Managing Philosophy: Effectiveness and Efficiency in Philosophical Argumentation
written by Henrique Schneider
The relationship between management theory and philosophical practice has traditionally been conceived as unidirectional, with philosophy providing conceptual foundations for management thinking. However, this paper proposes a reversal of this relationship, exploring how management concepts can enhance philosophical practice itself. Specifically, it examines how Peter Drucker’s influential distinction between effectiveness and efficiency can provide new criteria for evaluating and constructing philosophical arguments.
In his seminal work The Effective Executive, Drucker (1967) articulated a fundamental distinction that has shaped management thinking for decades: “Efficiency is doing the thing right. Effectiveness is doing the right thing.” While this distinction has been widely applied in organizational contexts, its potential for philosophical argumentation remains largely unexplored. This paper addresses this gap by developing a framework for “Management in Philosophy” that applies managerial effectiveness and efficiency criteria to philosophical practice.
The motivation for this cross-disciplinary approach stems from several observations about contemporary philosophical practice. First, philosophical arguments often suffer from what Drucker (1963) identified as the fundamental problem in management: “the confusion between effectiveness and efficiency that stands between doing the right things and doing things right.” Philosophers may construct technically sound arguments (efficient) that address trivial or irrelevant problems (ineffective), or conversely, may tackle important questions (effective) but with poorly structured reasoning (inefficient). Second, the increasing specialization and professionalization of philosophy has created pressures similar to those faced by modern organizations, including resource constraints and the need to demonstrate impact. These conditions make management insights potentially valuable for philosophical practice.

> _Extracted material_

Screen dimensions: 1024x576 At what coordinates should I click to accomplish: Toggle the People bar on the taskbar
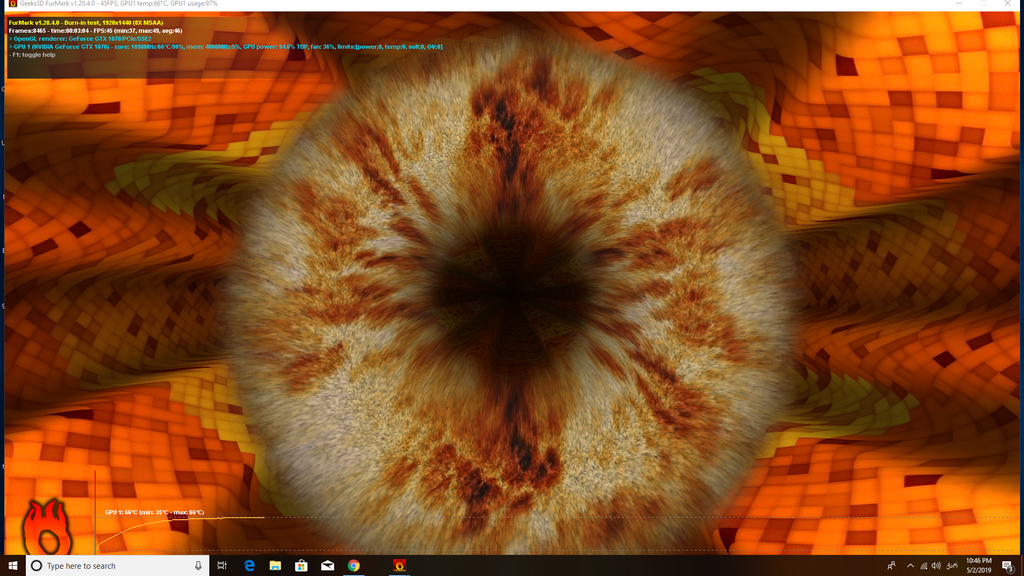click(x=892, y=565)
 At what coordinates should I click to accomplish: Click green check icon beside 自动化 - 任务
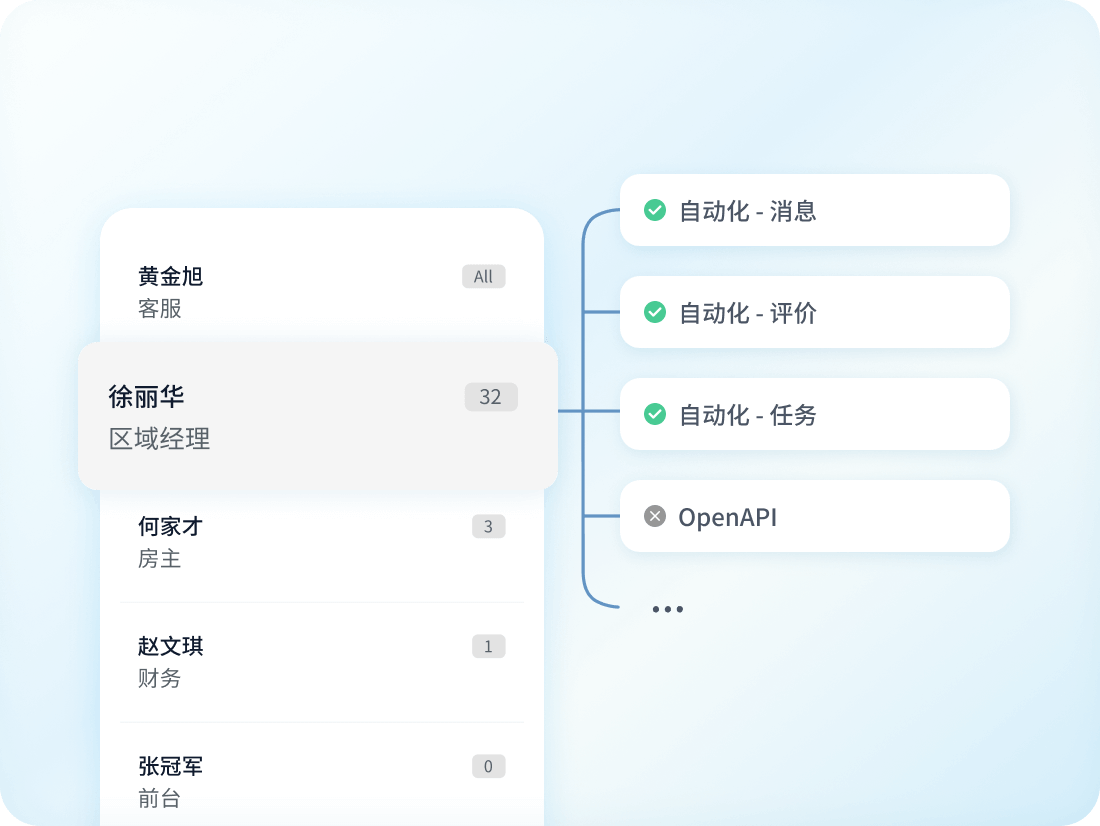coord(655,414)
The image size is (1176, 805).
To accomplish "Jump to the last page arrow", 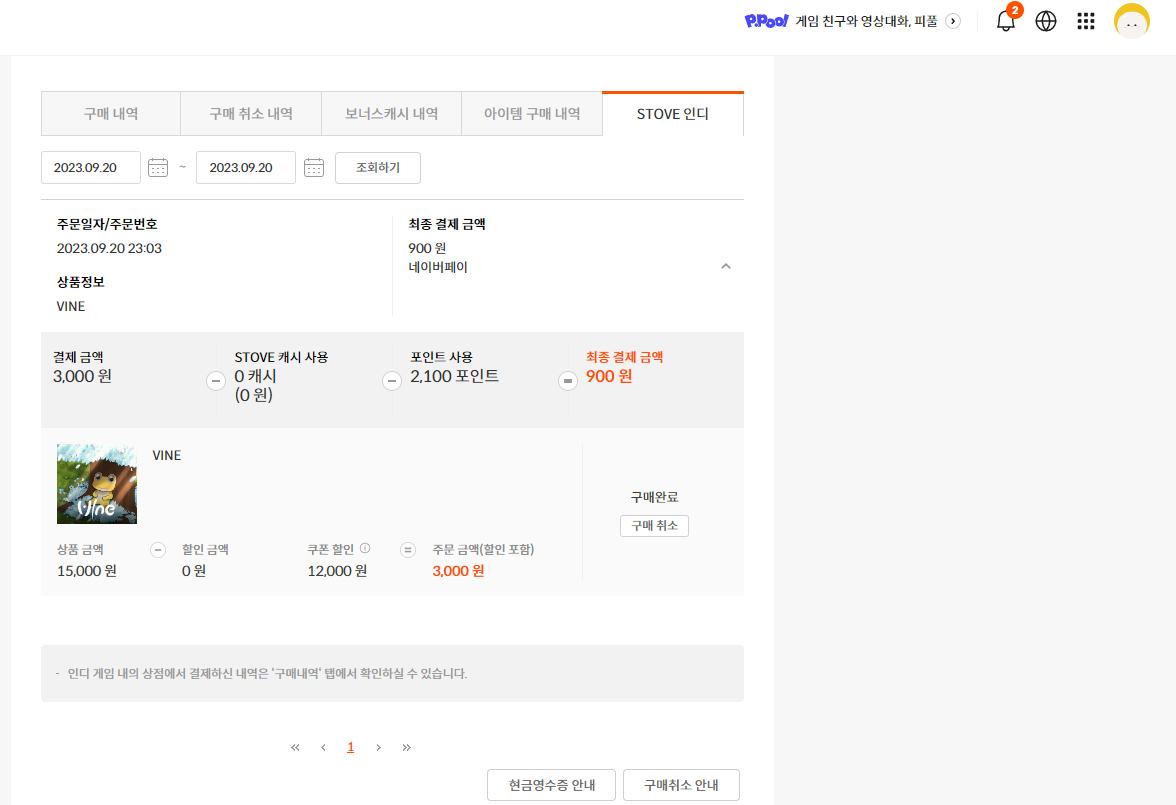I will 406,747.
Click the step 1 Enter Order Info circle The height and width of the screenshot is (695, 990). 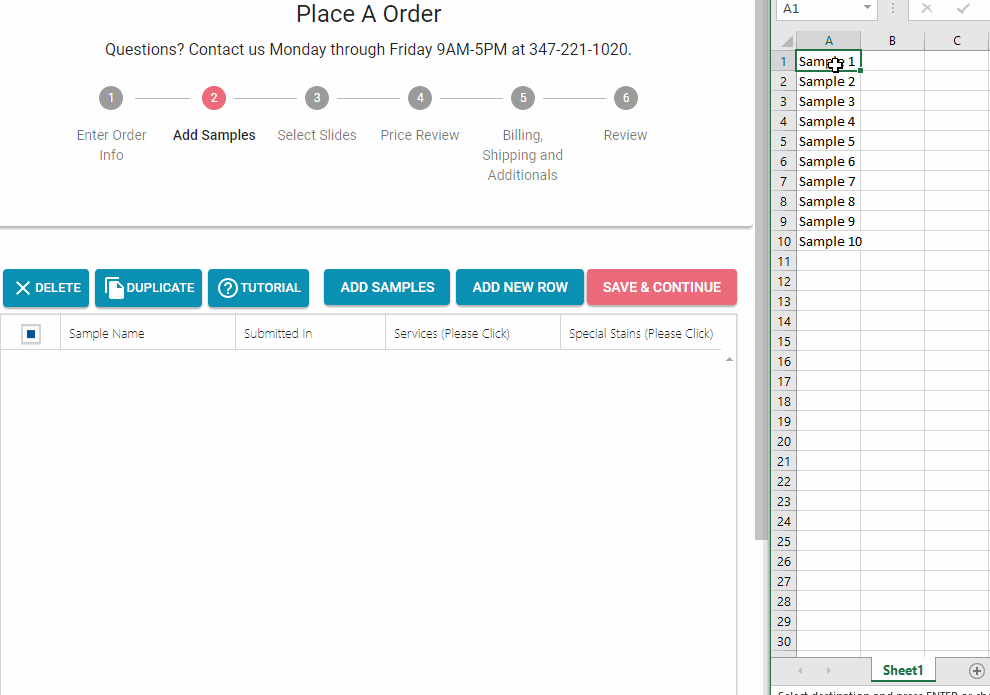click(111, 98)
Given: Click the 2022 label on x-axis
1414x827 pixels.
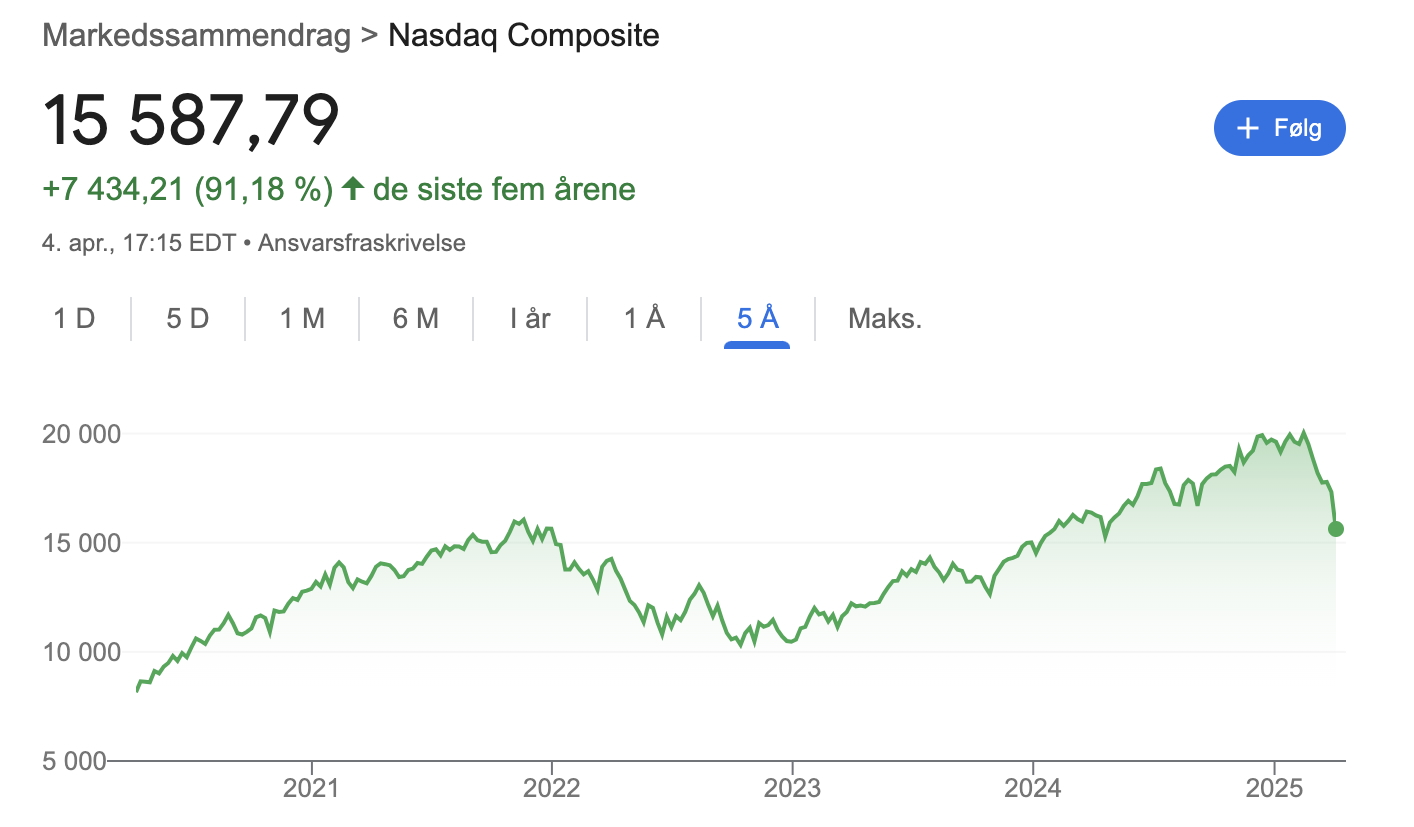Looking at the screenshot, I should pyautogui.click(x=552, y=788).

> _What this exercise asks_
• 1. In the article on management and philosophy, in which work did Drucker set out the distinction between efficiency and effectiveness?
• 2. Quote the article on management and philosophy from "In his seminal" to "to philosophical practice.".
The records were drawn from a separate source.

> _Answer set_
• 1. The Effective Executive (1967).

• 2.
In his seminal work The Effective Executive, Drucker (1967) articulated a fundamental distinction that has shaped management thinking for decades: “Efficiency is doing the thing right. Effectiveness is doing the right thing.” While this distinction has been widely applied in organizational contexts, its potential for philosophical argumentation remains largely unexplored. This paper addresses this gap by developing a framework for “Management in Philosophy” that applies managerial effectiveness and efficiency criteria to philosophical practice.